Usage: One of our most common self-touch cues, the lip-touch signals a variety of moods and mental states including anxiety, boredom,excitement, fear, horror, and uncertainty. Stimulating the lips diverts attention, e.g., from a. disturbing thoughts and b. people who may upset us. As a self-consoling gesture, the lip-touch is equivalent to infntile thumb-sucking.
Observation. In a conversation, cross-examination, or interview, the lip-touch marks a nonverbal probing point, i.e., an unexpressed feeling, opinion, or thought to be explored.

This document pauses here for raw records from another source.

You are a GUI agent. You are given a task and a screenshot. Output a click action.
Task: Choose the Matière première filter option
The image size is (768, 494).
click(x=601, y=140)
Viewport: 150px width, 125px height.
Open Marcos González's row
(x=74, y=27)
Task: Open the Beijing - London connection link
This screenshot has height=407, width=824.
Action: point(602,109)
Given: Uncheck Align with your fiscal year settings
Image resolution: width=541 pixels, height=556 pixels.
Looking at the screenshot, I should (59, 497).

Salesmanship. "Make a note: Do not touch the area between your nose and upper lip when you are lying to a prospect" (Delmar 1984:47).

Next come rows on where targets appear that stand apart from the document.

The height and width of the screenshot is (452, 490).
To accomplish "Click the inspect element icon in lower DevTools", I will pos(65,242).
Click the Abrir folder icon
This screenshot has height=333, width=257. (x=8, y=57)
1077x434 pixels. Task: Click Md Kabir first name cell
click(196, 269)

Media. In the ninth inning of a nationally televised ball game at Busch Stadium, in which St. Louis Cardinal first baseman, Mark McGwire, hit his record-breaking 62nd home run of the year, McGuire touched his lips with his glove, in deep emotion, while awaiting the end of the ball game. (N.B.: In a nonverbal ritual before the game, McGwire rubbed his chest with the bat Roger Maris used to hit his own record 61st home run.)
RESEARCH REPORTS: 1. With adult strangers, girls show more hand-to-mouth gestures than boys (Stern and Bender 1974:245). 2. At 3-to-6 months, babies bring most objects to the mouth to be touched and explored (Chase and Rubin 1978:186).

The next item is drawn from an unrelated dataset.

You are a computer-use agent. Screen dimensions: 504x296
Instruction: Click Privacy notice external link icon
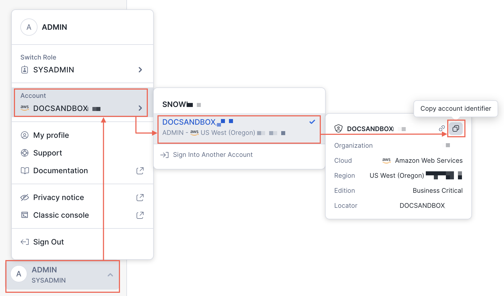coord(140,198)
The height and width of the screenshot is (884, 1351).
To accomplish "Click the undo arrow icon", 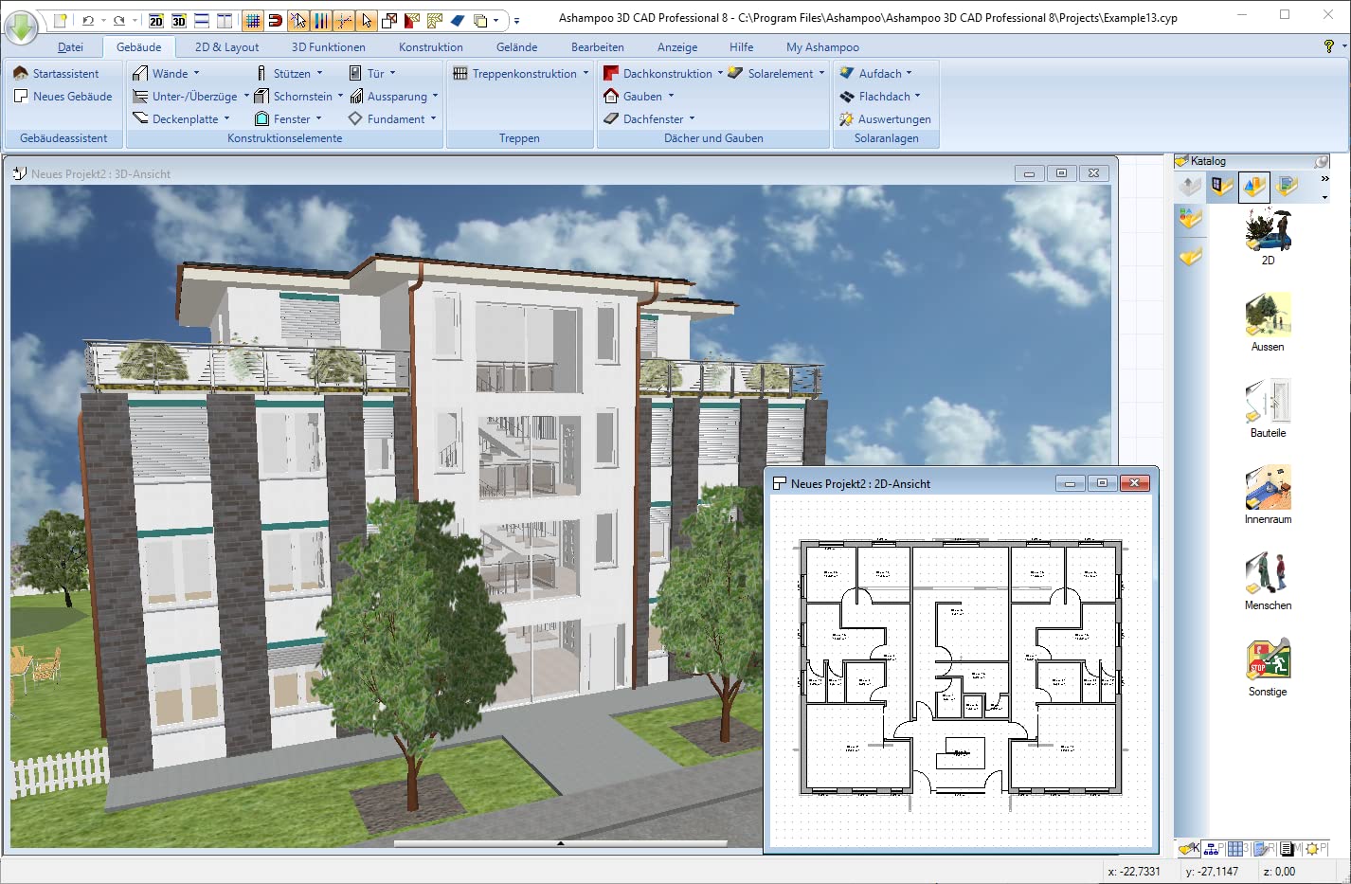I will pyautogui.click(x=88, y=20).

Neuro-notes. Touching the mouth is emotionally analgesic (i.e., helps relieve physical and psychic pain). Our brain's cerebral neocortex devotes a disproportionately large part of its surface area to fingers, hands, and lips (see HOMUNCULUS). In the mind's eye, therefore, pressing "huge" fingertips against "enormous" lips is an efficient form of acupressure.